There is some interesting stuff in here about how the modern art movement
started, and what it was about - "partly as a reaction against that very
collapse of art's values into spectacle and commerce that characterised
19th-century academicism" [p11]. But having read it, I don't think I've
changed my views about a lot of what passes for "modern art" - maybe has some
transitive novelty value, but a lot of it is just tosh. Anyway, here are some
things I marked in the text:
- When Manet's Le
Dejeuner sur l'Herbe was first exhibited, it drew "bigger crowds and more
mockery than any other exhibit" [p11]. Looking at this picture, I think it
has some artistic merit (although it's so famous it's hard to be entirely
objective), and so the thought that perhaps we're missing the artistic merit
of Tracy Emin by laughing at her tent is
an uncomfortable one. But not for long: I really don't think that the tent is
as artistically worthwhile as the Manet painting.
- "Claes Oldenburg rented a shop in 1960..in which he offered for sale
little paster-and-chicken-wire mock-ups of sandwiches, shoes and other goods
(nobody bought a thing), and staged performances or 'happenings' that were
equally unsaleable".[p25]. Reminds me of Grot.
Maybe this is a way of commenting on art, but I don't think it's art.
- "modernists painting's common denominator, though most of the 20th
century, was a recognition that a picture was not a window onto the world but
a constructed image of it, one that used devices and conventions or
representation...whose meanings were no longer as secure as they were once
thought to be" [p47]
- "if [creating images] could be done by machine...then what made a work of
art was no longer this craft work, but the intellectual work of
conceiving it" [p51].
- Robert Rauschenberg created Monogram consisting of "a stuffed goat
in a car tyre [in which] the removal of the painting from the plane of the
wall to that of the floor signified a more than witty play on the idea of a
'colour field' for the goat to roam in" [p63]. There's a picture of this
work. It's a goat in an old tyre standing on an abstract painting. I'm sorry
but I can't see any artistic merit in this.
- Quote from "Situationist Guy Debord" which I thought was good: "The entire
life of societies in which modern conditions of productions reign announces
itself as an immense accululation of spectacles. Everything that was
directly lived has moved away into a representation...The first phase of the
dominaton of the economy over social life had brought into the definition of
all human realisation an ovious degredation of being into
having. The present phase of total occupation of social life by the
accumulated results of the economy leads to a generalised sliding of
having into appearing... The spectacle subjugates living men to
itself to t he extent that the economy has totally subjugated them. t is no
more than the economy developing for itself."[p112]

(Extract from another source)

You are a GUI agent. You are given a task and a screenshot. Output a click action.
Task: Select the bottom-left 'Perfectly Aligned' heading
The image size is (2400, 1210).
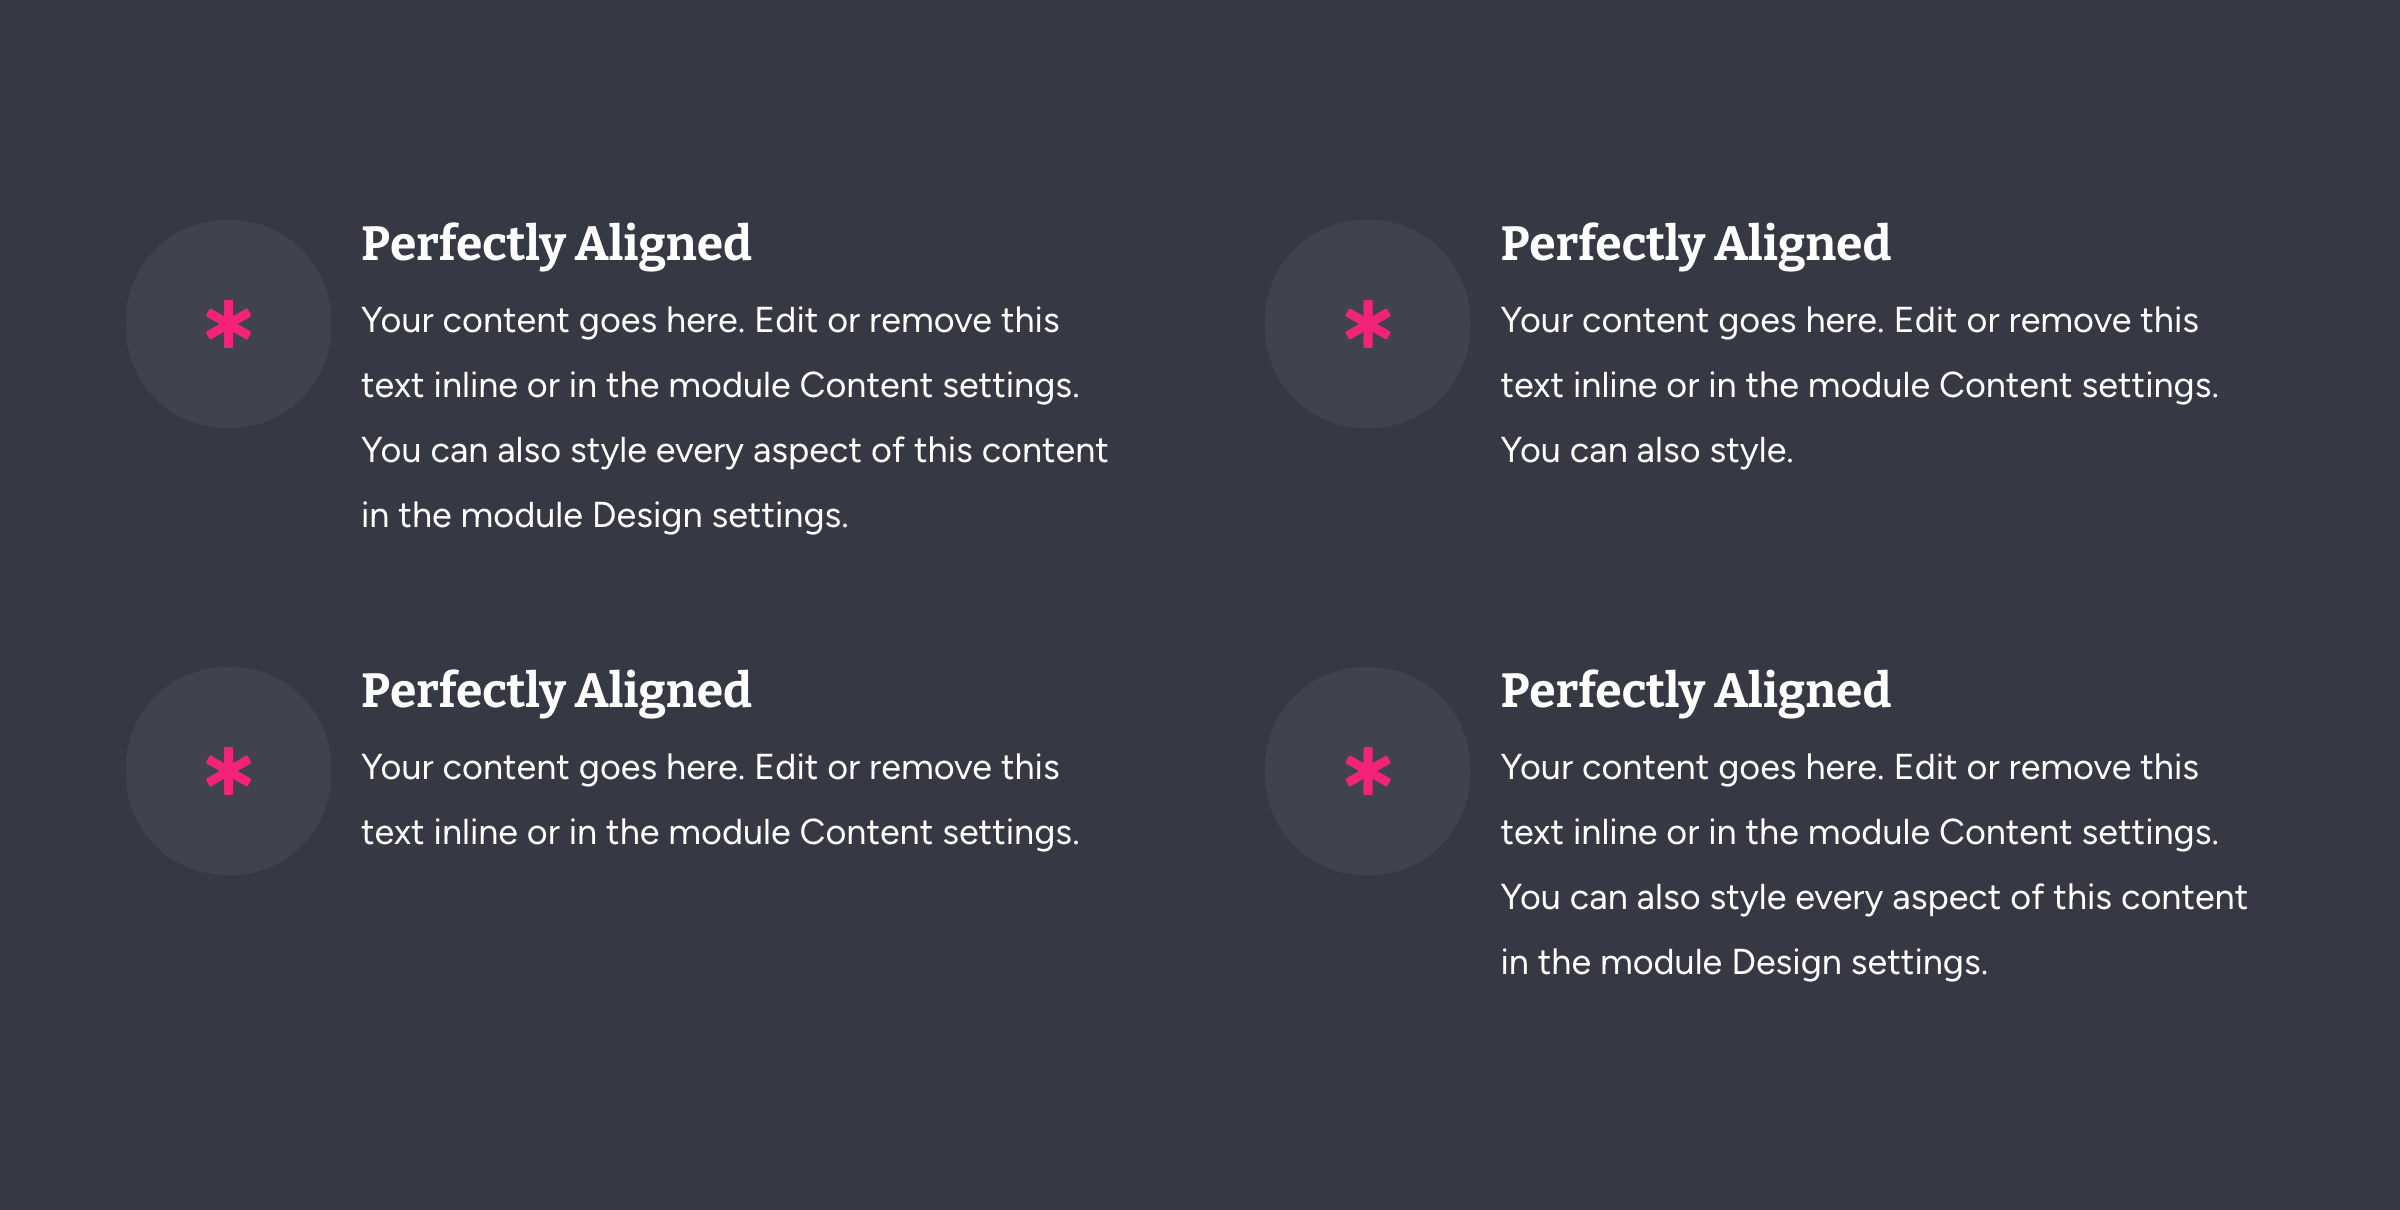pos(556,691)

- On postmodernism.. "'Pleasure' was now at the top of the agenda in place
of 'purity', and accessibility seemed more important than reflexivity. The
sense of a break with a modernism whose principles seemed out of step with the
contemporary (Western) world was expressed in the coining of a term
'postmodernism', that from the late 1970s to the present has gained in
currency with every year that has passed, its meaning becoming steadily more
blurred as it has done so." [p114]
- "earlier developments in modern art overthrew established ideas about what
art was, who could make it, what and whom it was for. In place of a narrow
range of accepted materials and practices - oil or watercolour; bronze or
marble; painting, printing or sculpting - it enabled artists to make use of
whatever means they chose for the purposes of self-expression. It replaced a
carefully guarded middle-class profession with an occupation open to anyone
with creative imagination and ambition" [p125]. So he does think "expression"
is an important factor in "art" then.
- but..."It is still within the museum that we experience most modern and
contemporary art, and ... it is on the museum's terms that we understand it"
- "Art as art still has power to move, enchant, and enlighten us as
viewers. And against the claims, and the current, of assertions that the
vocabulary of contemporary art is that of our everyday experience, we can
insist that, on the contrary, it is the difference from the everyday
that makes much modern art so rewarding and enriching" [p140]. Well, I think
that a lot of the reward and enrichment we get from modern art is simply a
result of visiting museums to see it: anything you look at that's been put on
display in a space like Tate Modern is going to gain some power, simply by
virtue of having been put there and annointed as "art".